____ Entries supplied

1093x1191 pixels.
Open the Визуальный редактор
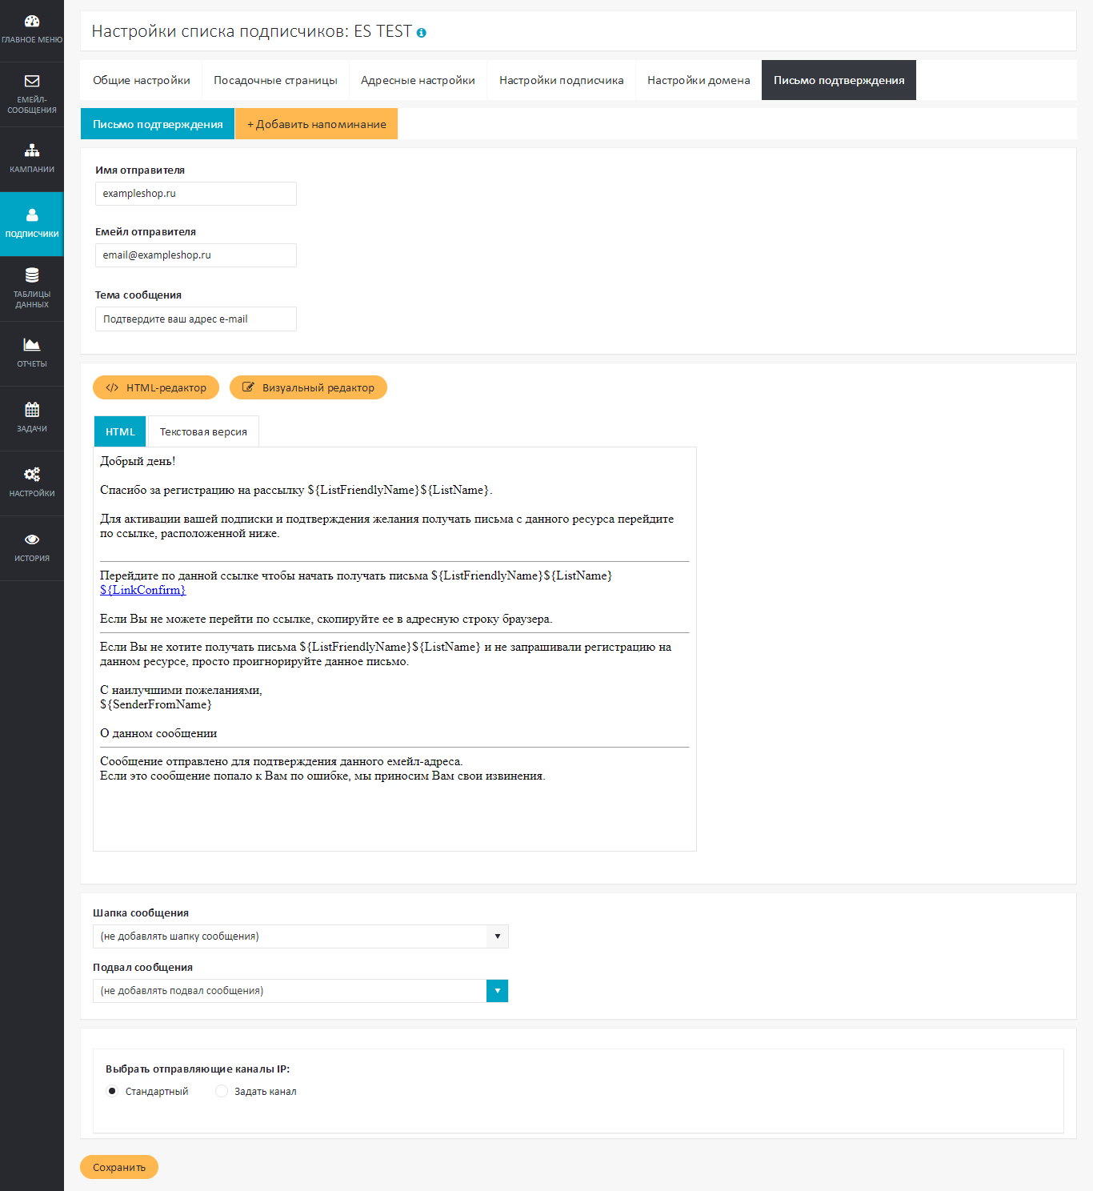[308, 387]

________
____ Entries supplied

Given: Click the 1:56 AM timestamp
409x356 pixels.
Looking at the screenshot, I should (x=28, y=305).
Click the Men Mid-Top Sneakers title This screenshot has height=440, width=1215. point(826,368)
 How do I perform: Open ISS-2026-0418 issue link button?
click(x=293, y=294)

________
____ Entries supplied

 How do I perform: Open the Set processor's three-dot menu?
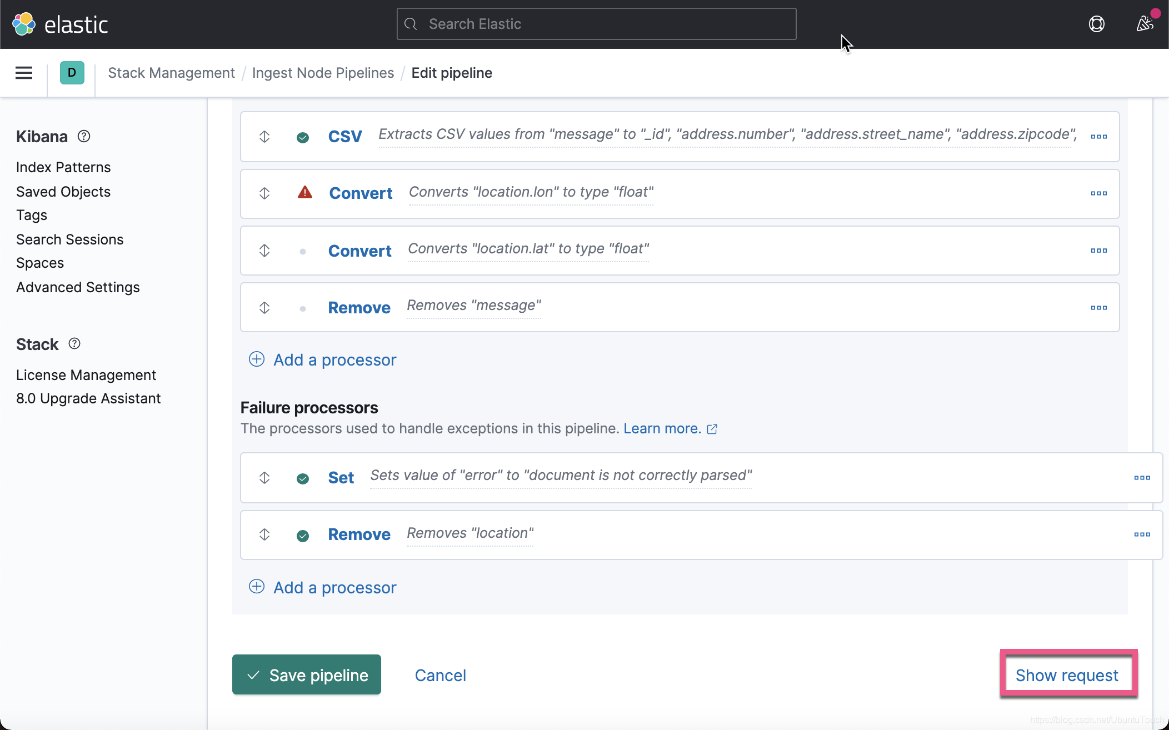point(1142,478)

________

- _Short exercise_: Print the lines from the line with "Given: Click the 1:56 AM timestamp" to the line with "click(x=293, y=294)", both included, and nothing else.

- _Finished task_:
Given: Click the 1:56 AM timestamp
409x356 pixels.
Looking at the screenshot, I should (x=28, y=305).
Click the Men Mid-Top Sneakers title This screenshot has height=440, width=1215. point(826,368)
 How do I perform: Open ISS-2026-0418 issue link button?
click(x=293, y=294)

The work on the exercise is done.